Scheurer D B, Hicks L S, Cook E F, Schnipper J L
Division of General Internal Medicine, Brigham and Women's Hospital, Boston, MA 02115, USA.
Epidemiol Infect. 2007 Aug;135(6):1010-3. doi: 10.1017/S0950268806007655. Epub 2006 Dec 7.
Clostridium difficile (C. diff) is a major nosocomial problem. Epidemiological surveillance of the disease can be accomplished by microbiological or administrative data. Microbiological tracking is problematic since it does not always translate into clinical disease, and it is not always available. Tracking by administrative data is attractive, but ICD-9 code accuracy for C. diff is unknown. By using a large administrative database of hospitalized patients with C. diff (by ICD-9 code or cytotoxic assay), this study found that the sensitivity, specificity, positive, and negative predictive values of ICD-9 coding were 71%, 99%, 87%, and 96% respectively (using micro data as the gold standard). When only using symptomatic patients the sensitivity increased to 82% and when only using symptomatic patients whose test results were available at discharge, the sensitivity increased to 88%. C. diff ICD-9 codes closely approximate true C. diff infection, especially in symptomatic patients whose test results are available at the time of discharge, and can therefore be used as a reasonable alternative to microbiological data for tracking purposes.

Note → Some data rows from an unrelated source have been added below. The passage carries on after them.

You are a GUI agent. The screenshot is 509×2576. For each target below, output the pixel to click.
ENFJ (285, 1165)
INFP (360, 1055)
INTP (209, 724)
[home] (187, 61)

艰难梭菌(C. diff)是一个主要的医院感染问题。该疾病的流行病学监测可通过微生物学或管理数据来完成。微生物学追踪存在问题,因为它并不总是转化为临床疾病,而且并非总是可用。通过管理数据进行追踪很有吸引力,但C. diff的ICD - 9编码准确性尚不清楚。通过使用一个大型住院艰难梭菌患者管理数据库(通过ICD - 9编码或细胞毒性检测),本研究发现ICD - 9编码的敏感性、特异性、阳性预测值和阴性预测值分别为71%、99%、87%和96%(以微观数据作为金标准)。仅使用有症状患者时,敏感性提高到82%,而仅使用出院时检测结果可用的有症状患者时,敏感性提高到88%。C. diff的ICD - 9编码与真正的艰难梭菌感染非常接近,尤其是在出院时检测结果可用的有症状患者中,因此可作为追踪目的的微生物学数据的合理替代方法。